Eventually, Husain passed in 2011, and earlier this year Tamarind prepared to launch the “LightningNFT project” which involved the release of a still undetermined number of NFTs incorporating aspects of Lightning with 62 unique traits.
Lightning Strikes… Twice?
On January 8, 2022 Tamarind received the cease-and-desist letter from the Estate, which claimed that although Tamarind owned the physical artwork, it did not own the copyright in the work, and therefore had no right to reproduce, distribute copies or create derivative works based on the work or display it publicly.
Considerations of Interest (From a Canadian Copyright Perspective)
Although this dispute has yet to be resolved, it highlights some of the issues that both copyright holders and licensees can face in the burgeoning NFT-minting industry, and provides an opportunity to reflect on some important considerations when dealing with copyright and NFTs:
Personal Property Rights Are Not The Same As Copyrights
- Owning a physical copy of a work in which copyright subsists =/= owning the copyright in the work.
- When you buy a copy of a work, you have personal property rights in that work. You can even re-sell that work according to what is known as the doctrine of exhaustion where the copyright holder’s exclusive rights to distribution are “exhausted” after the first purchase (think second hand books or vintage vinyl). However, because you do not have copyrights in the work, you cannot reproduce or make copies of that work.
- This situation recently raised its ugly head out of the sand when a group of “Cryptobros” purchased a copy of a rare book about Alejandro Jodorowsky’s “Dune” for $2.66M and planned to make NFTs and an animated limited series following the acquisition. Little did they know, the purchase of the book did not confer any copyrights in the book – just the rights to the book itself!
What Does Your Licence Actually Entail?
- As copyright holders/licensors and licensees, it is critical to understand the scope and the nature of any intellectual property licence that you are a party to. Consider: are you a non-exclusive or exclusive licensee? What rights to use the work and in what manner can you use the work as a licensee?
Get It In Writing!
- Any assignment of copyright must be made in writing and signed by the copyright owner (or duly authorized agent) under section 13(4) of Canada’s Copyright Act.
- In the event that slip—ups are made when parties’ intentions are such that copyright should have been assigned upon the completion of a transaction, retroactive assignments of copyright can be drafted.
Obtain A Waiver of Moral Rights
- Moral rights can only be waived under section 17.1(2) of the Copyright Act – they cannot be assigned like copyrights can.
- It’s critical to ensure that if you are planning to modify a work in which you have obtained the copyrights (perhaps to mint some NFTs?) that you also obtain a waiver of the author’s moral rights – otherwise, you could expose yourself to liability for infringing their rights to paternity or integrity!

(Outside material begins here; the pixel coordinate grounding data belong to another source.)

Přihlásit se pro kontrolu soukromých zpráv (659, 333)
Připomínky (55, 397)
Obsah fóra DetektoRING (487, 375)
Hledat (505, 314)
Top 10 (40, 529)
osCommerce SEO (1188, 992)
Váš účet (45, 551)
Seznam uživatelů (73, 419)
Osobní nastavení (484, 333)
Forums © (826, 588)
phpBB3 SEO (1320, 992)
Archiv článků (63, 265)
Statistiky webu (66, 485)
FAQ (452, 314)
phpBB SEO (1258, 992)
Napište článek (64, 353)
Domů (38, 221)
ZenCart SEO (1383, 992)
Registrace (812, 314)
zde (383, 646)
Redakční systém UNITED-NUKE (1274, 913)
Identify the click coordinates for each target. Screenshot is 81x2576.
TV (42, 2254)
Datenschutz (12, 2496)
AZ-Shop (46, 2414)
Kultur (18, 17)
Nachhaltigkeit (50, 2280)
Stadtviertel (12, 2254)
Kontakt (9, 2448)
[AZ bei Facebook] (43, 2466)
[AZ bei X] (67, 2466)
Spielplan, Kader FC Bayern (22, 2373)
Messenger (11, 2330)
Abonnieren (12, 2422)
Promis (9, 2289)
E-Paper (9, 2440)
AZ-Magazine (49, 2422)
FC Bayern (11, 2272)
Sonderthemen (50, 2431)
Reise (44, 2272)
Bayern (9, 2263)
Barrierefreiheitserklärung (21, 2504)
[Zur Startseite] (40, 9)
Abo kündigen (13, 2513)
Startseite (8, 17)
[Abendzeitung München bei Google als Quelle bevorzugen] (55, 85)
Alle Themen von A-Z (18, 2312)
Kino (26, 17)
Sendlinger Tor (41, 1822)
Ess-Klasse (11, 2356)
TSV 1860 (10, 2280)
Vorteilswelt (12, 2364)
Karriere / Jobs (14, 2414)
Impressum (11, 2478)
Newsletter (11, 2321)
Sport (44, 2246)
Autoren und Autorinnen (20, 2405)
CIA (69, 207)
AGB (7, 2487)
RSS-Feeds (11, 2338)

Substantial Parts Unknown…
- As a non-copyright owner or non-licensee, even if you only reproduce “part” of a copyright protected work as an NFT or otherwise, you can still be found liable for copyright infringement if the portion constitutes a substantial part of the work.
- According to the Supreme Court of Canada’s seminal decision in Theberge v. Galerie d’Art de Petit Champlain Inc., the “principal economic benefit [of copyright]… to an author… is the sole right to reproduce the work or any substantial part thereof in any material form whatever”. In other words, if an NFT or other derivative created by a non-copyright owner includes a substantial part of a work in which copyright subsists, the non-copyright owner could be opening themselves up to liability for copyright infringement under section 27 of the Copyright Act.
 1:22-cv-595 (S.D.N.Y) [TamarindArt].
 See TamarindArt at para. 2.
 See TamarindArt at para. 32.
 See TamarindArt at para. 4.
 2002 SCC 34 [Theberge].
 See Theberge at para. 12.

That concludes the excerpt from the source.